Why Plants Grow Up

Why Plants Grow Up
Have you ever wondered why plants grow up instead of down? Take a bean, a grain of corn, or any other seed and lay it on top of wet soil until it germinates. The root will grow out of the seed and turn downward into the soil. The shoot will go upward. It doesn’t matter which direction you position the seed when it germinates. Even if the seed germinates in a place where there is no light, the root still goes down, and the stem goes up.

After the root and stem are growing, take the seed and turn it upside down with the root pointing straight up. The root will turn around and head back down into the soil. Take a potted plant and lay it on its side so that it’s horizontal. If the dirt doesn’t fall out, the plant will make a turn and go upward and its roots downward.

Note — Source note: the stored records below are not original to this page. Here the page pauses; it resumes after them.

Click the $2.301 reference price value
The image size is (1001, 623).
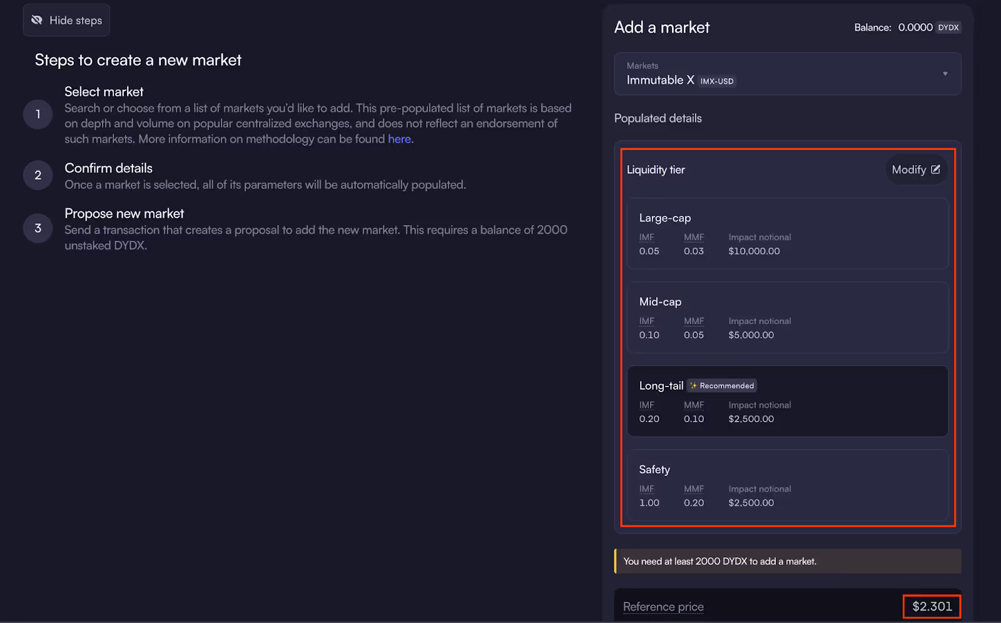coord(932,607)
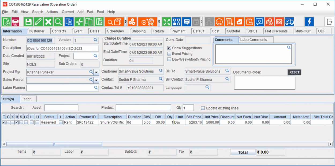Enable Event Pricing
The image size is (335, 166).
tap(169, 54)
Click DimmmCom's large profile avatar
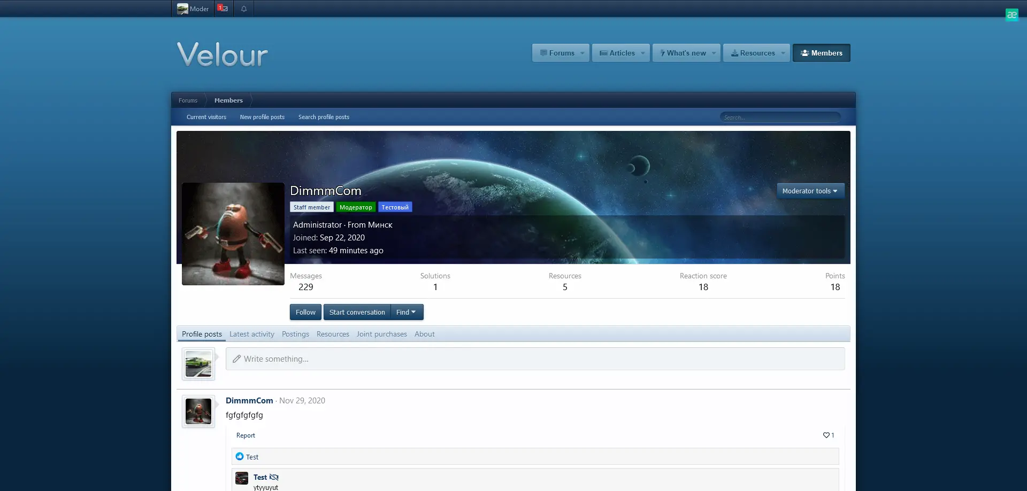 (233, 234)
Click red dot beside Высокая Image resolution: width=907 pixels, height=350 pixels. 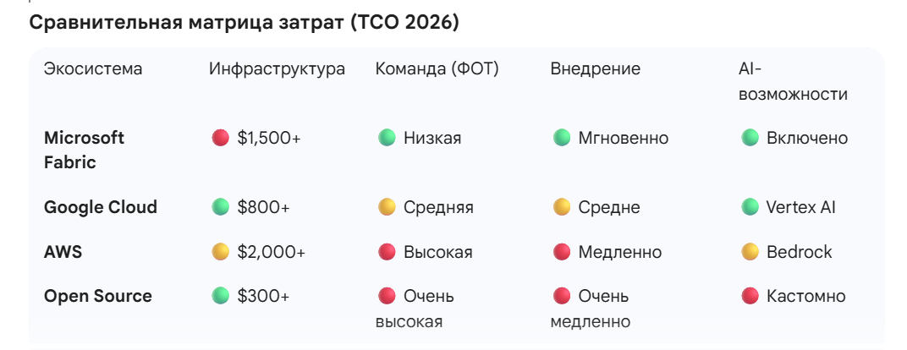pos(387,252)
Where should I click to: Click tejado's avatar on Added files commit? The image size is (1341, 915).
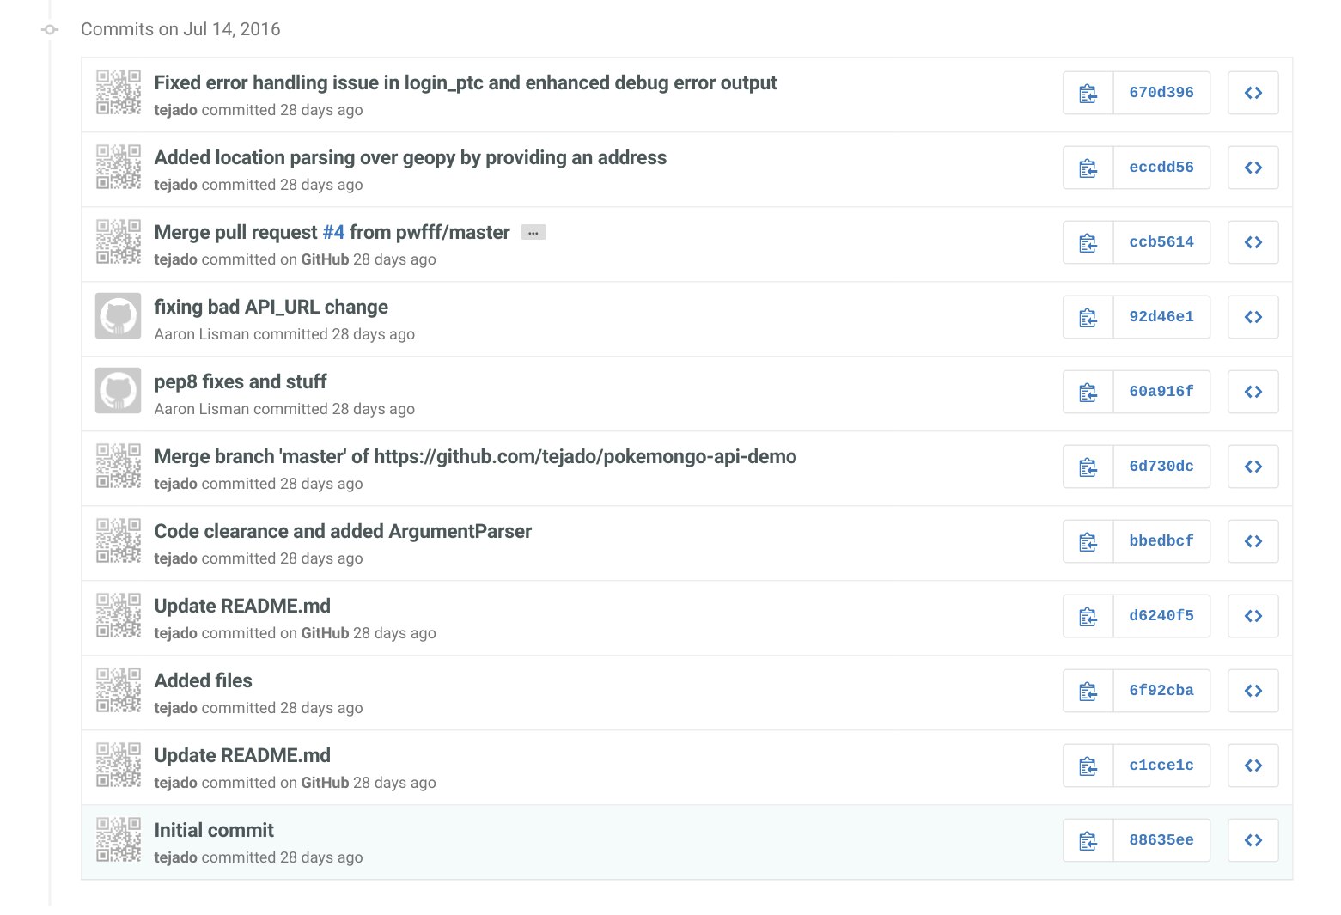(118, 691)
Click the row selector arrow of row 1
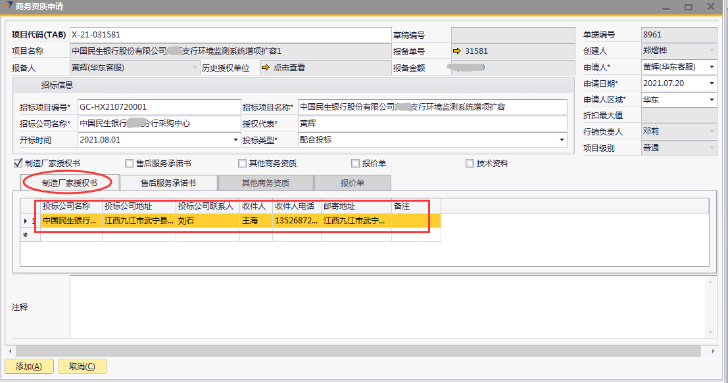Viewport: 728px width, 383px height. [26, 221]
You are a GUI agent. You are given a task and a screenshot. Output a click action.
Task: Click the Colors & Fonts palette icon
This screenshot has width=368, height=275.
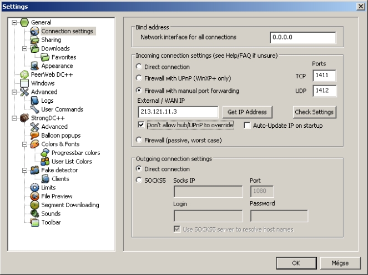tap(34, 144)
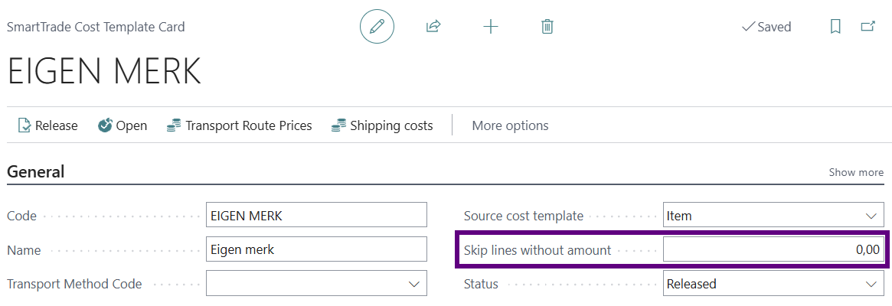This screenshot has width=892, height=306.
Task: Click the trash delete icon
Action: click(547, 27)
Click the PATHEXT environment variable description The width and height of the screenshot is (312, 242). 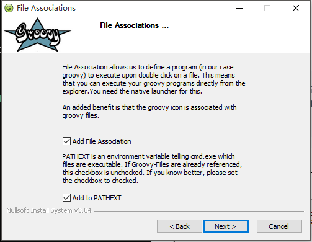point(152,169)
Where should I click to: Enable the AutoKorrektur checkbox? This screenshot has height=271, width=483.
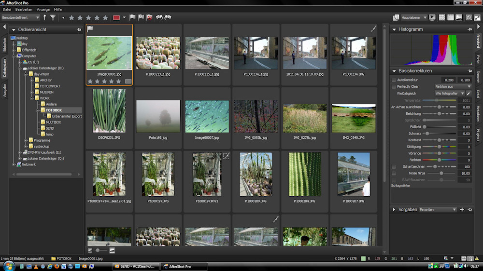coord(394,80)
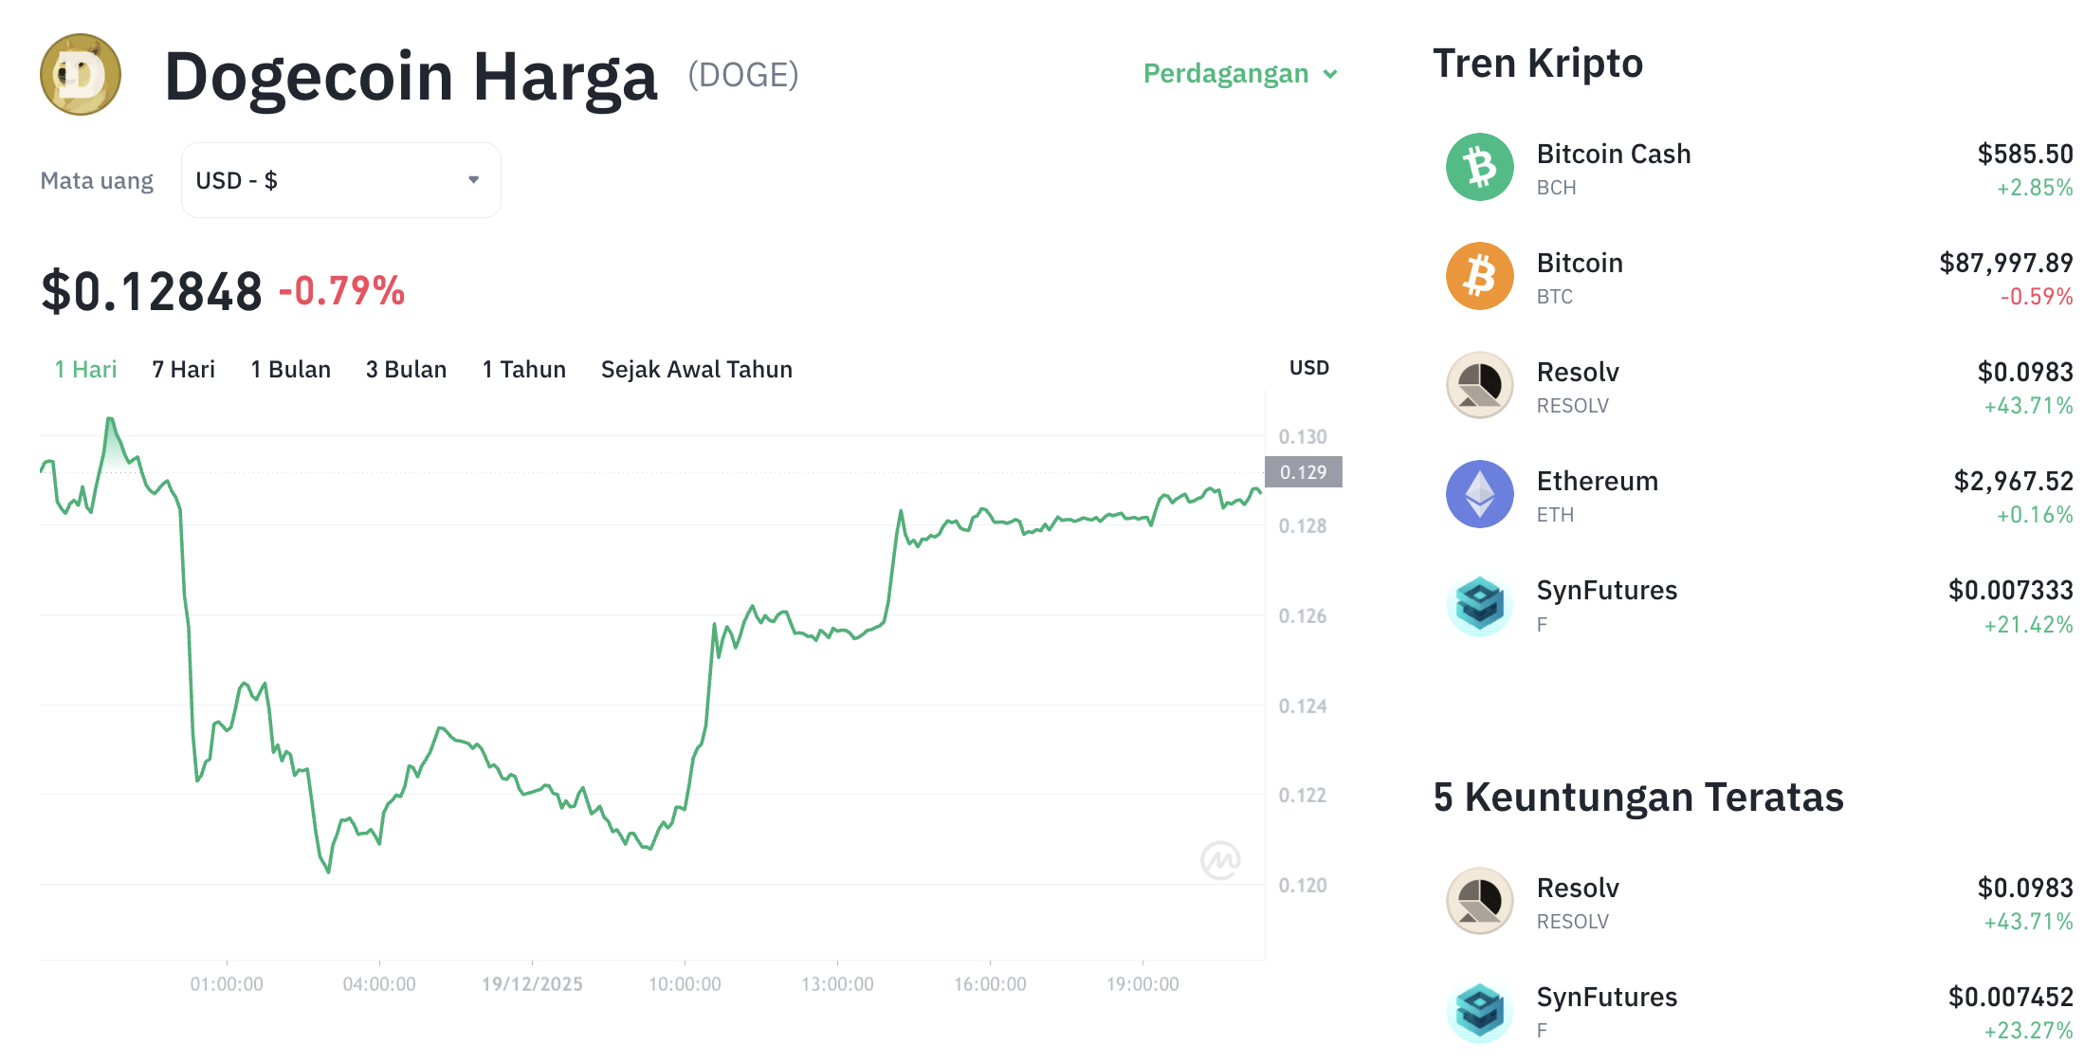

Trees on a hillside don’t grow perpendicular to the slope. They grow upward, and the roots grow downward. If there is a landslide and the tree is left horizontal, it will turn and start growing upward again. Amazing, isn’t it?

This ability of plants to know up from down is called gravitropism. Only in recent years has science begun to learn the secrets of how it works. In the cells of the plant, there are particles called statoliths. They normally sit on the bottom of gravity sensing cells. When the plant is tipped, they move and send a message to the growth regulating cells that the direction of gravity has changed. The roots react positively and go toward the source of gravity. The stem responds negatively and goes in the opposite direction.

This explanation is an oversimplified description of why plants grow up. How a plant with no brain or central nervous system communicates the message of which way to grow from one cell to another is still not fully understood. Little by little, science is uncovering the mysteries of life. We still have much to learn, but it’s obvious that plants show evidence of design by a Master Engineer.